Kinshasa — Le 5 octobre 2008, le monde a célébré la journée des enseignants. Dans une déclaration conjointe, l'Unesco, le Bureau international du travail, le PNUD, l'Unicef et le président international de l'éducation estiment que 2 millions de nouveaux postes et 18 millions d'enseignants supplémentaires sont nécessaires dans le monde si l'on veut réaliser l'enseignement primaire universel d'ici à 2015. L'Afrique, à elle seule, a besoin de 4 millions d'enseignants.
Hier dimanche 5 octobre, le monde a rendu hommage au rôle essentiel que jouent les enseignants en dispensant aux enfants, jeunes et adultes, une éducation pertinente et appropriée.
Dans une déclaration conjointe, Koïchiro Matsuura, directeur général de l'Unesco, Juan Somavia, directeur général du BIT, Kemal Derviº, administrateur du PNUD, Ann M. Veneman, directeur exécutif Unicef, Thulas Nxesi, président international de l'éducation, ont affirmé que de nombreux pays souffrent d'une grave pénurie d'enseignants, puisqu'on estime que 2 millions de nouveaux postes et 18 millions d'enseignants supplémentaires sont nécessaires dans le monde si l'on veut réaliser l'enseignement primaire universel d'ici à 2015.
Dans certains pays, indiquent-ils, ces chiffres représenteraient une augmentation de plus de 280% du corps enseignant. Un nombre encore plus important d'enseignants sera requis pour assurer comme il convient l'enseignement secondaire, supérieur, technique et professionnel, ou encore l'éducation non formelle. Ces chiffres seront encore plus élevés si l'on veut que tous les enseignants disposent d'une qualification complète et adaptée aux niveaux d'enseignement dont ils sont chargés et aux matières qu'ils enseignent.
Même lorsque le nombre global d'enseignants est suffisant, certaines zones isolées et défavorisées peuvent, de par le monde, être confrontées à des problèmes tenaces de recrutement et de maintien en poste des enseignants. Cette pénurie d'enseignants qualifiés est l'un des plus grands défis à relever pour atteindre les objectifs de l'Éducation pour tous (EPT).

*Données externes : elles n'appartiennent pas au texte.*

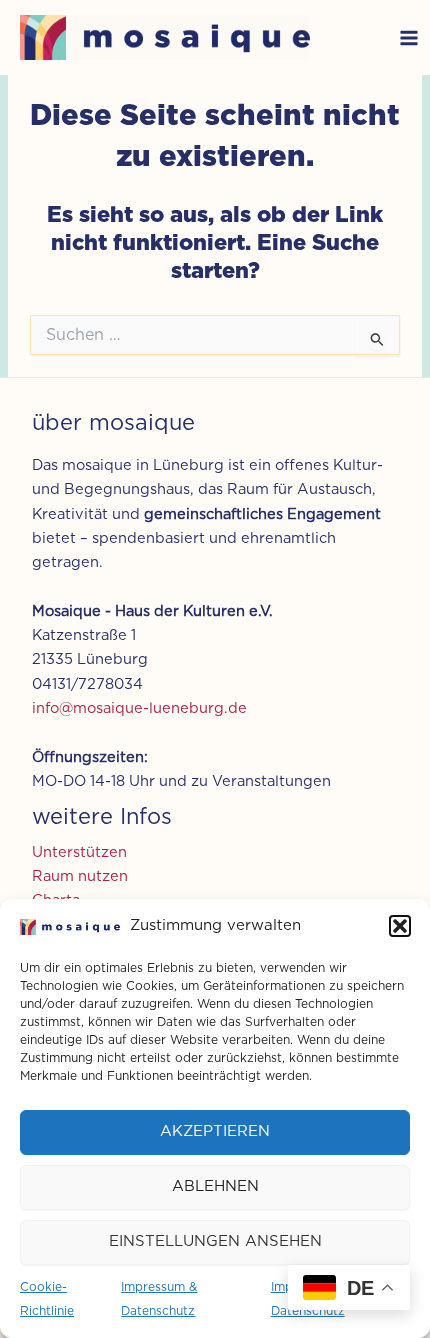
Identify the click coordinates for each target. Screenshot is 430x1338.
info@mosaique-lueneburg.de (139, 708)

Le corps enseignant est, en outre, confronté au défi qui consiste à dispenser une éducation de qualité répondant aux nouvelles exigences du XXIème siècle. Les besoins économiques, sociaux, scientifiques et technologiques, les problèmes du développement durable et de la réduction de la pauvreté et les questions qui s'y rapportent, à savoir, celles d'un travail décent pour tous, de l'épidémie du SIDA et de la violence en milieu scolaire, ont une incidence croissante sur la profession. Le fait que les femmes représentent la majorité du corps enseignant au primaire et qu'elles soient souvent touchées de manière disproportionnée par ces problèmes en accentue encore l'incidence potentielle. La question du genre doit donc être au coeur des solutions.
Tout au long du processus d'élaboration des politiques, il est essentiel de garantir le dialogue social entre les parties prenantes, notamment les décideurs, les enseignants et leurs organisations. Le dialogue social contribuera à créer un consensus et un sentiment d'appropriation au niveau national en vue d'une mise en oeuvre plus efficace des politiques relatives aux enseignants.